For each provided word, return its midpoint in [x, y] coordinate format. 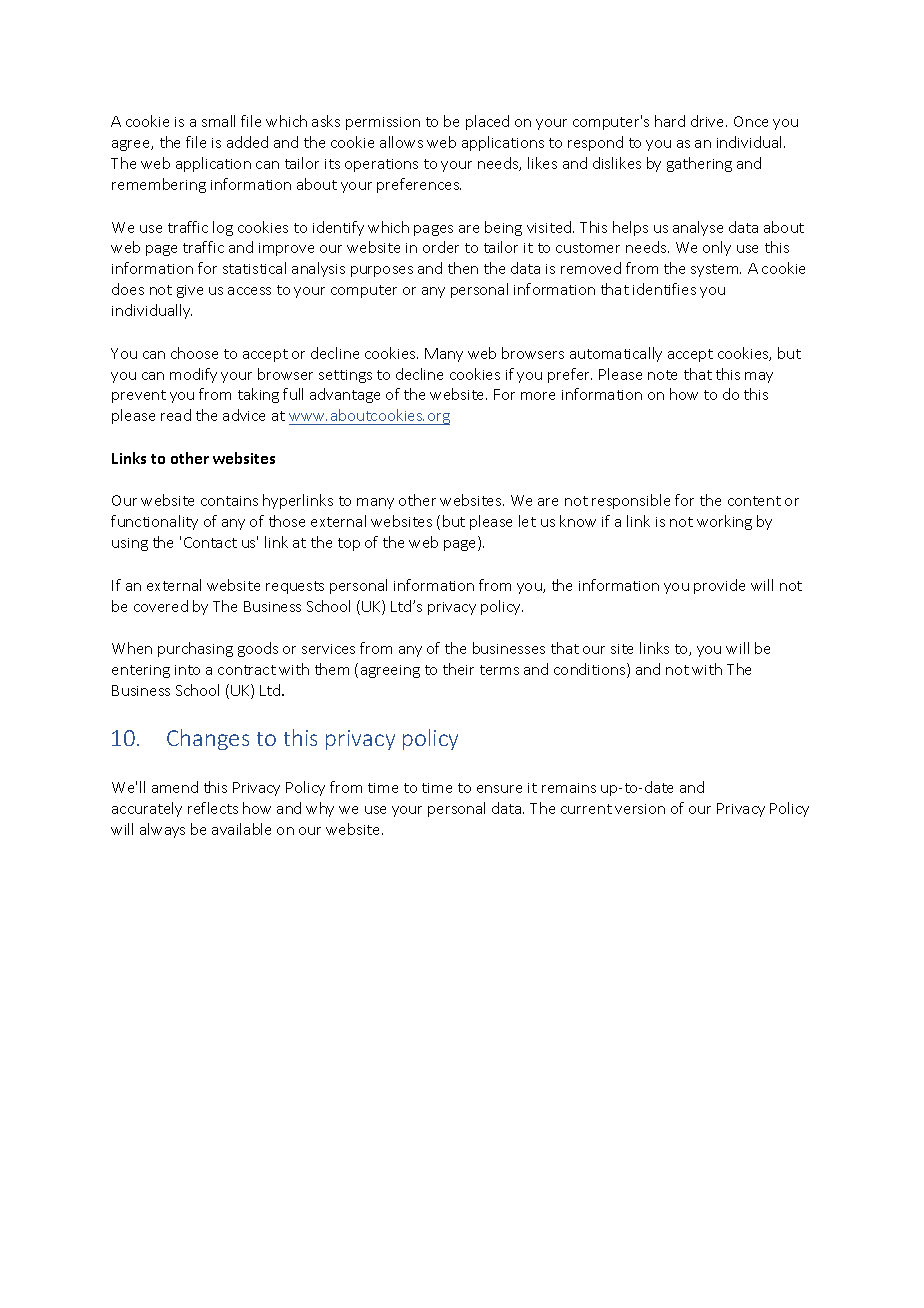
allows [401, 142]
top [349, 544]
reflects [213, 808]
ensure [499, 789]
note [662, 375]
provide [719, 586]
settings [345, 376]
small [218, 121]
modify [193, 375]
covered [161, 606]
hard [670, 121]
--
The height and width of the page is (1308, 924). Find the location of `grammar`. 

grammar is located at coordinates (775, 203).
---
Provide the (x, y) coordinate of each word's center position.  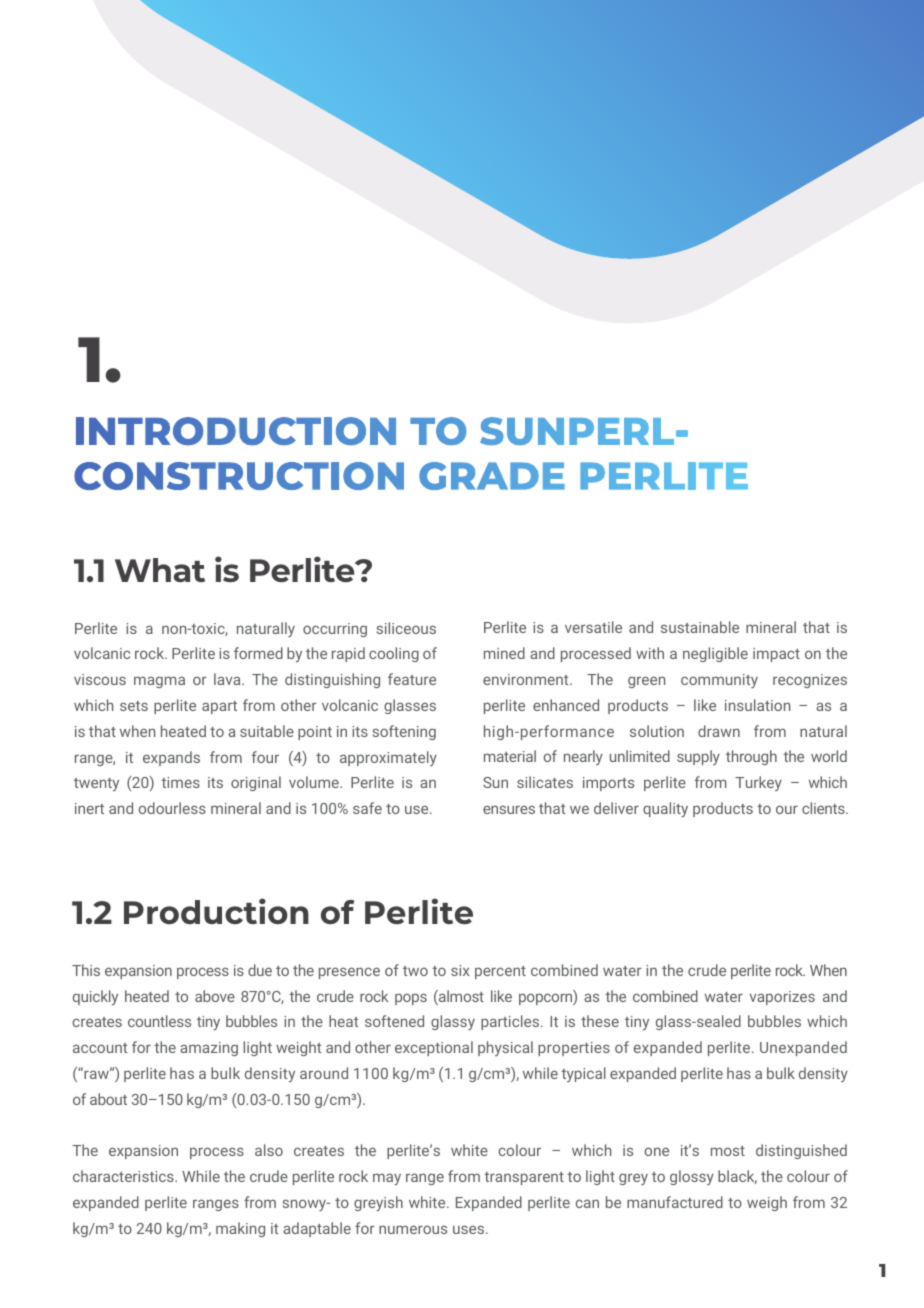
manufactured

## WRITTEN TASK
Please switch "location" to "position" in the lines starting at "The height and" and ending at "grammar is located at coordinates (775, 203).", and give back only those lines with everything else unchanged.

## ANSWER TO THE TASK
The height and width of the page is (1308, 924). Find the position of `grammar`. 

grammar is located at coordinates (775, 203).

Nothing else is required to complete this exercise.